(DATA FOR THIS EXERCISE begins)

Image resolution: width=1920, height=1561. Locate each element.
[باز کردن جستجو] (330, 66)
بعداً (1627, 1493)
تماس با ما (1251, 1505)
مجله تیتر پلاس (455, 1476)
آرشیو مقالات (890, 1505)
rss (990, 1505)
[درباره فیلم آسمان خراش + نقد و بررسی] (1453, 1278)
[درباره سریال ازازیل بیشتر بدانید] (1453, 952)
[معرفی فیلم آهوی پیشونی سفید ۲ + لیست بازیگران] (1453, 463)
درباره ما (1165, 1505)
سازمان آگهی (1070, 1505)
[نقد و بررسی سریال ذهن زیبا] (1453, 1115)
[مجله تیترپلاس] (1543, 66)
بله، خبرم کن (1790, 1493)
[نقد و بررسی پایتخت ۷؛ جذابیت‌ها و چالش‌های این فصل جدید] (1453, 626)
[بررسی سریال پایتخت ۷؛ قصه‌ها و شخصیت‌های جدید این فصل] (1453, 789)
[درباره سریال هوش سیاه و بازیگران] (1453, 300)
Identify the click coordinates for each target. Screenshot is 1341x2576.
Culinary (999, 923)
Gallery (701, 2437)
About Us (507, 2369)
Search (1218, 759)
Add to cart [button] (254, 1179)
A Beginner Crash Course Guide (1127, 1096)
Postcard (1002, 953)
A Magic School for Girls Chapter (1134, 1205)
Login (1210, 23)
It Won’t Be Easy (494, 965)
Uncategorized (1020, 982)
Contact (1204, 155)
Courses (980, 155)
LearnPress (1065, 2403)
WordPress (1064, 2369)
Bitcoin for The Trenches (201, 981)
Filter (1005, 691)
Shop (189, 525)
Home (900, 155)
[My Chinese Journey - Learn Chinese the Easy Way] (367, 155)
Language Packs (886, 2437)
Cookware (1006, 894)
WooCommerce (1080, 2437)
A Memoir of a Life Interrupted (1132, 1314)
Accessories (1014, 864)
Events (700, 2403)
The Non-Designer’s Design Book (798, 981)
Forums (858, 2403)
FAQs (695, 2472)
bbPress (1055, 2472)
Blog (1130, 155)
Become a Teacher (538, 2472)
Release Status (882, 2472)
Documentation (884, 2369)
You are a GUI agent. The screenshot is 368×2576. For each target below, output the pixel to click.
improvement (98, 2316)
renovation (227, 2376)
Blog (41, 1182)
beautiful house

(DATA FOR THIS EXERCISE ends)

> _YOUR TASK_: With the line containing "Language Packs (886, 2437)" as the first and the final line of the records as the last, copy that span exactly and nothing more.

> _OUTPUT OF THE EXERCISE_:
Language Packs (886, 2437)
Cookware (1006, 894)
WooCommerce (1080, 2437)
A Memoir of a Life Interrupted (1132, 1314)
Accessories (1014, 864)
Events (700, 2403)
The Non-Designer’s Design Book (798, 981)
Forums (858, 2403)
FAQs (695, 2472)
bbPress (1055, 2472)
Blog (1130, 155)
Become a Teacher (538, 2472)
Release Status (882, 2472)
Documentation (884, 2369)
You are a GUI agent. The screenshot is 368×2576. For each target below, output the pixel to click.
improvement (98, 2316)
renovation (227, 2376)
Blog (41, 1182)
beautiful house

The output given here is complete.